**Exercise details:** Once the data has been read, return all of it precisely as written.

[Recorded data]
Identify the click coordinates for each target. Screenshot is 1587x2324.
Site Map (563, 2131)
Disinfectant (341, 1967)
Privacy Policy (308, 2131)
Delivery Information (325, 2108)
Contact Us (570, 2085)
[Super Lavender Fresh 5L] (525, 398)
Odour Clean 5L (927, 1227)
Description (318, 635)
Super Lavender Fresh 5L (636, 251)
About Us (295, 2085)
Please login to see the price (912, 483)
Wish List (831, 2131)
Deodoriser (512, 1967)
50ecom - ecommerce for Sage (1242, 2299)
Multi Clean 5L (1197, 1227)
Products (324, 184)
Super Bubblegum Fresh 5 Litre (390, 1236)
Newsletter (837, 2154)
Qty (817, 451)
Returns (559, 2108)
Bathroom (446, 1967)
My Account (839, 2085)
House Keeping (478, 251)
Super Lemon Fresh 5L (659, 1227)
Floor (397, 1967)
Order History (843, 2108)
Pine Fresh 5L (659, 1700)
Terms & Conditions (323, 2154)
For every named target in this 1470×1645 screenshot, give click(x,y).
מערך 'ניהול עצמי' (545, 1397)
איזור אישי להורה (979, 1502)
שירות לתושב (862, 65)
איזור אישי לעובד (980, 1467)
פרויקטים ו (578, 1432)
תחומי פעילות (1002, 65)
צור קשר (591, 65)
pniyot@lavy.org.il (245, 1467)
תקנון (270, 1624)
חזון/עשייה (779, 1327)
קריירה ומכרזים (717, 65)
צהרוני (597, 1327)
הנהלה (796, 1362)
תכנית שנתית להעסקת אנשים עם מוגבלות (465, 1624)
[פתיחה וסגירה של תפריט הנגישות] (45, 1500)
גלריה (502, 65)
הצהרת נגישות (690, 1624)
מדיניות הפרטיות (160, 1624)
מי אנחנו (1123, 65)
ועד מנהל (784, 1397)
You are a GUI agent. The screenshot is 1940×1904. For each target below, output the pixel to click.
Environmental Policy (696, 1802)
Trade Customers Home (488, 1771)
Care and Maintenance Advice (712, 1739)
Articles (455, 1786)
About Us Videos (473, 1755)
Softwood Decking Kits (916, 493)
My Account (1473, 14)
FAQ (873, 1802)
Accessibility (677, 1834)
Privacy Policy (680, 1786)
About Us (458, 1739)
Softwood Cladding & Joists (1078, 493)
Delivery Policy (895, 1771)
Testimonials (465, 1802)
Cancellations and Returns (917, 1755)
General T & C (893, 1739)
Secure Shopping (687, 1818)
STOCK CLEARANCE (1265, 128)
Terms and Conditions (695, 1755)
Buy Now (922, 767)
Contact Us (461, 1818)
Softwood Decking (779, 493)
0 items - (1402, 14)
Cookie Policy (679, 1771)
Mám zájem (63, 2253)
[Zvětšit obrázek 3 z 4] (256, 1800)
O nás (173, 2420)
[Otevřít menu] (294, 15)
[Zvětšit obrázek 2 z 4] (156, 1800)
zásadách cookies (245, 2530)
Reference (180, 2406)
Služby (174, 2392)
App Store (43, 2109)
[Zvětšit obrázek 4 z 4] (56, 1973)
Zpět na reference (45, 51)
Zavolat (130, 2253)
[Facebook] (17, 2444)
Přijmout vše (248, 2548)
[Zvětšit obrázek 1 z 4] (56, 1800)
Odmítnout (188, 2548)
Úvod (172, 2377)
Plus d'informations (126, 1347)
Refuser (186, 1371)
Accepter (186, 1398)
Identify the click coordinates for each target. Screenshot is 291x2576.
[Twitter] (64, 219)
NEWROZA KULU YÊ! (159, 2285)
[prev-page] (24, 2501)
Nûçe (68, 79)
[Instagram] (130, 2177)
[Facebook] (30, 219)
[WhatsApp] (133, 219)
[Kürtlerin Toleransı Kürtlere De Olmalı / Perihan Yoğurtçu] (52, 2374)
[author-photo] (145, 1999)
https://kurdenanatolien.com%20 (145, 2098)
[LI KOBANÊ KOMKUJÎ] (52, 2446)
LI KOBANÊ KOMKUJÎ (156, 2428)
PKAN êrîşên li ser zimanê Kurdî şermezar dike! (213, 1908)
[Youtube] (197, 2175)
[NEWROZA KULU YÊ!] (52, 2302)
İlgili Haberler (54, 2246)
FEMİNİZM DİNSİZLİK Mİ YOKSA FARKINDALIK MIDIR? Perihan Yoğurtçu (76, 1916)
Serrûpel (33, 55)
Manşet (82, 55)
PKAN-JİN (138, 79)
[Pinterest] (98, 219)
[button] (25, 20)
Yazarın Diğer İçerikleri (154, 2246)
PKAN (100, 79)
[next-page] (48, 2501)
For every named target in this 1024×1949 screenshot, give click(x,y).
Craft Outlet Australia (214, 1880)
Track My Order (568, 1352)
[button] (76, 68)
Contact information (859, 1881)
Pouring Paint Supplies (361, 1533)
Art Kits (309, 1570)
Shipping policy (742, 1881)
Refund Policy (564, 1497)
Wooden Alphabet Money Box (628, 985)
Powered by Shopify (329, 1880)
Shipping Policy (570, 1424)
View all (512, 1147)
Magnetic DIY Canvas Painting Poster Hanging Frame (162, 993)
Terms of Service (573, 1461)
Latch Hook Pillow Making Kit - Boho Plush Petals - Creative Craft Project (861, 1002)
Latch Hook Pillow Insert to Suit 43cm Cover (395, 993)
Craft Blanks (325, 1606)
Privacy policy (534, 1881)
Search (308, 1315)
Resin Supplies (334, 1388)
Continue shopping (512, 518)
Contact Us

**Reply:**
Identify the click coordinates for each target. Screenshot is 1587x2324.
Site Map (563, 2131)
Disinfectant (341, 1967)
Privacy Policy (308, 2131)
Delivery Information (325, 2108)
Contact Us (570, 2085)
[Super Lavender Fresh 5L] (525, 398)
Odour Clean 5L (927, 1227)
Description (318, 635)
Super Lavender Fresh 5L (636, 251)
About Us (295, 2085)
Please login to see the price (912, 483)
Wish List (831, 2131)
Deodoriser (512, 1967)
50ecom - ecommerce for Sage (1242, 2299)
Multi Clean 5L (1197, 1227)
Products (324, 184)
Super Bubblegum Fresh 5 Litre (390, 1236)
Newsletter (837, 2154)
Qty (817, 451)
Returns (559, 2108)
Bathroom (446, 1967)
My Account (839, 2085)
House Keeping (478, 251)
Super Lemon Fresh 5L (659, 1227)
Floor (397, 1967)
Order History (843, 2108)
Pine Fresh 5L (659, 1700)
Terms & Conditions (323, 2154)
For every named target in this 1470×1645 screenshot, give click(x,y).
מערך 'ניהול עצמי' (545, 1397)
איזור אישי להורה (979, 1502)
שירות לתושב (862, 65)
איזור אישי לעובד (980, 1467)
פרויקטים ו (578, 1432)
תחומי פעילות (1002, 65)
צור קשר (591, 65)
pniyot@lavy.org.il (245, 1467)
תקנון (270, 1624)
חזון/עשייה (779, 1327)
קריירה ומכרזים (717, 65)
צהרוני (597, 1327)
הנהלה (796, 1362)
תכנית שנתית להעסקת אנשים עם מוגבלות (465, 1624)
[פתיחה וסגירה של תפריט הנגישות] (45, 1500)
גלריה (502, 65)
הצהרת נגישות (690, 1624)
מדיניות הפרטיות (160, 1624)
מי אנחנו (1123, 65)
ועד מנהל (784, 1397)
You are a GUI agent. The screenshot is 1940×1904. For each target below, output the pixel to click.
Environmental Policy (696, 1802)
Trade Customers Home (488, 1771)
Care and Maintenance Advice (712, 1739)
Articles (455, 1786)
About Us Videos (473, 1755)
Softwood Decking Kits (916, 493)
My Account (1473, 14)
FAQ (873, 1802)
Accessibility (677, 1834)
Privacy Policy (680, 1786)
About Us (458, 1739)
Softwood Cladding & Joists (1078, 493)
Delivery Policy (895, 1771)
Testimonials (465, 1802)
Cancellations and Returns (917, 1755)
General T & C (893, 1739)
Secure Shopping (687, 1818)
STOCK CLEARANCE (1265, 128)
Terms and Conditions (695, 1755)
Buy Now (922, 767)
Contact Us (461, 1818)
Softwood Decking (779, 493)
0 items - (1402, 14)
Cookie Policy (679, 1771)
Mám zájem (63, 2253)
[Zvětšit obrázek 3 z 4] (256, 1800)
O nás (173, 2420)
[Otevřít menu] (294, 15)
[Zvětšit obrázek 2 z 4] (156, 1800)
zásadách cookies (245, 2530)
Reference (180, 2406)
Služby (174, 2392)
App Store (43, 2109)
[Zvětšit obrázek 4 z 4] (56, 1973)
Zpět na reference (45, 51)
Zavolat (130, 2253)
[Facebook] (17, 2444)
Přijmout vše (248, 2548)
[Zvětšit obrázek 1 z 4] (56, 1800)
Odmítnout (188, 2548)
Úvod (172, 2377)
Plus d'informations (126, 1347)
Refuser (186, 1371)
Accepter (186, 1398)
Identify the click coordinates for each target. Screenshot is 291x2576.
[Twitter] (64, 219)
NEWROZA KULU YÊ! (159, 2285)
[prev-page] (24, 2501)
Nûçe (68, 79)
[Instagram] (130, 2177)
[Facebook] (30, 219)
[WhatsApp] (133, 219)
[Kürtlerin Toleransı Kürtlere De Olmalı / Perihan Yoğurtçu] (52, 2374)
[author-photo] (145, 1999)
https://kurdenanatolien.com%20 (145, 2098)
[LI KOBANÊ KOMKUJÎ] (52, 2446)
LI KOBANÊ KOMKUJÎ (156, 2428)
PKAN êrîşên li ser zimanê Kurdî şermezar dike! (213, 1908)
[Youtube] (197, 2175)
[NEWROZA KULU YÊ!] (52, 2302)
İlgili Haberler (54, 2246)
FEMİNİZM DİNSİZLİK Mİ YOKSA FARKINDALIK MIDIR? Perihan Yoğurtçu (76, 1916)
Serrûpel (33, 55)
Manşet (82, 55)
PKAN-JİN (138, 79)
[Pinterest] (98, 219)
[button] (25, 20)
Yazarın Diğer İçerikleri (154, 2246)
PKAN (100, 79)
[next-page] (48, 2501)
For every named target in this 1024×1949 screenshot, give click(x,y).
Craft Outlet Australia (214, 1880)
Track My Order (568, 1352)
[button] (76, 68)
Contact information (859, 1881)
Pouring Paint Supplies (361, 1533)
Art Kits (309, 1570)
Shipping policy (742, 1881)
Refund Policy (564, 1497)
Wooden Alphabet Money Box (628, 985)
Powered by Shopify (329, 1880)
Shipping Policy (570, 1424)
View all (512, 1147)
Magnetic DIY Canvas Painting Poster Hanging Frame (162, 993)
Terms of Service (573, 1461)
Latch Hook Pillow Making Kit - Boho Plush Petals - Creative Craft Project (861, 1002)
Latch Hook Pillow Insert to Suit 43cm Cover (395, 993)
Craft Blanks (325, 1606)
Privacy policy (534, 1881)
Search (308, 1315)
Resin Supplies (334, 1388)
Continue shopping (512, 518)
Contact Us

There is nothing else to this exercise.